DOCUMENT EXTRACT:
···

Paying tribute to her co-star and director Denzel Washington, she said: "Oh captain, my captain, Denzel Washington, thank you for putting two entities in the driving seat, August Wilson and God and they served me well."
Davis had swept awards season in the role, taking home a Golden Globe, Screen Actors Guild statuette and numerous critics prizes.
In "Fences," the screen version of the prize-winning August Wilson play, Davis played Rose Maxson, a self-effacing wife whose modest life implodes when her charismatic husband insists on keeping a mistress.
On stage, Davis heralded Wilson, whom she said "exhumed and exalted the ordinary people."
A forceful and popular actress, Davis is known for playing strong women and for speaking out for better roles for women and people of colour.

···

DATA EXTRACT:
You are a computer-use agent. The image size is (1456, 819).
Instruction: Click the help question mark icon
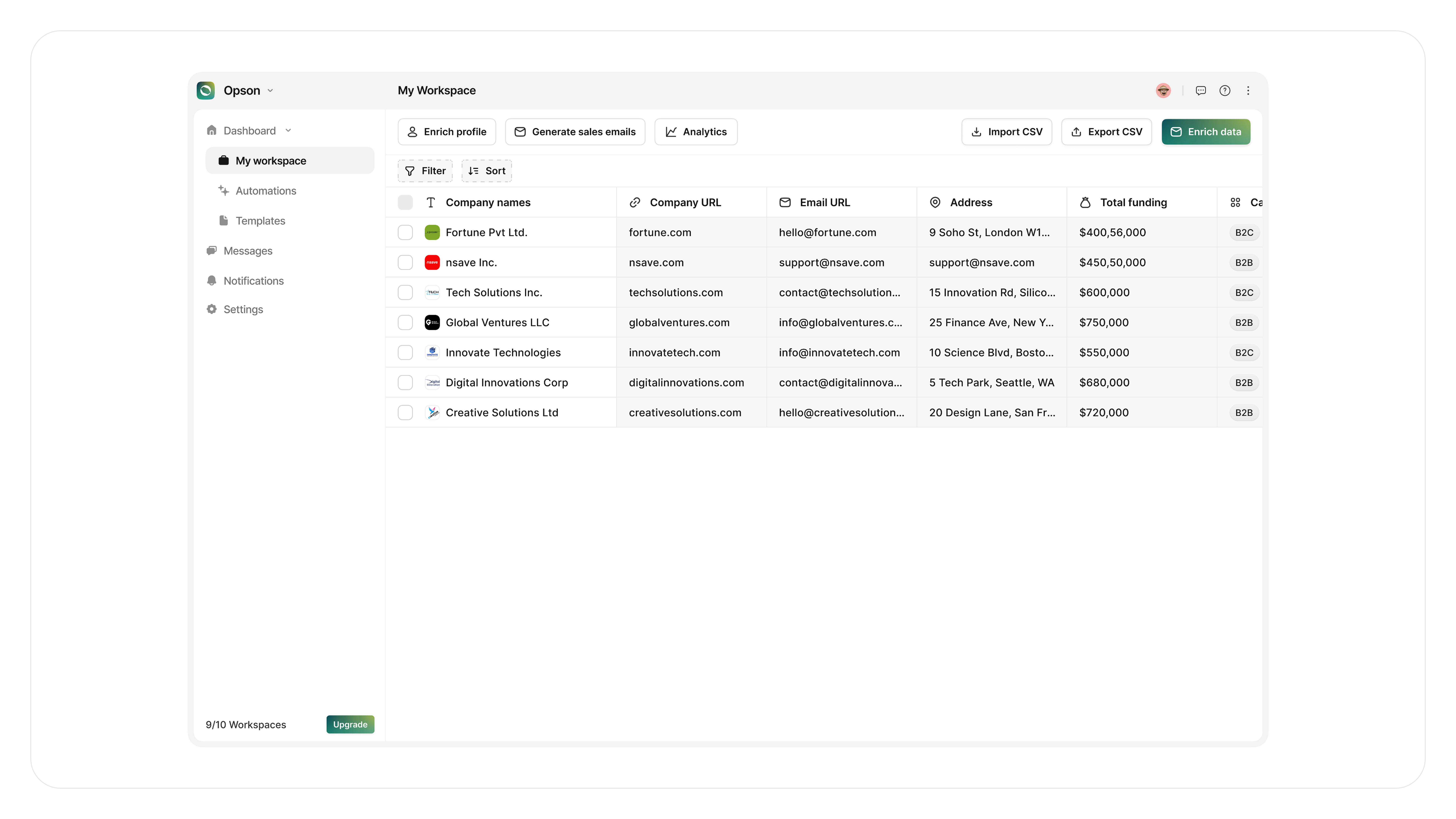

···

GOALS:
1. In the passage about Davis in Fences, what is the name of the character Davis played?
2. Repeat the passage about Davis in Fences word for word, starting at "Paying tribute to" and ending at "numerous critics prizes.".
3. Go on with the passage about Davis in Fences from the point where it stops.
The listing is not needed here.

OUTPUTS IN ORDER:
1. Rose Maxson

2.
Paying tribute to her co-star and director Denzel Washington, she said: "Oh captain, my captain, Denzel Washington, thank you for putting two entities in the driving seat, August Wilson and God and they served me well."
Davis had swept awards season in the role, taking home a Golden Globe, Screen Actors Guild statuette and numerous critics prizes.

3.
On television, she became the first black woman to win a lead actress Emmy award when she took home the statuette in 2015 for playing a conflicted criminal attorney in drama "How To Get Away With Murder."
Raised in an impoverished household in South Carolina and Rhode Island, Davis began acting as a teen at school and later trained at the Juilliard School in New York.
She began work in the theater, winning early acclaim. After years of doing small parts in movies, she made her breakout with just one scene in the 2008 religious film "Doubt," earning her first Oscar nomination.
Three years later she was nominated for best actress for "The Help," but lost out to Meryl Streep.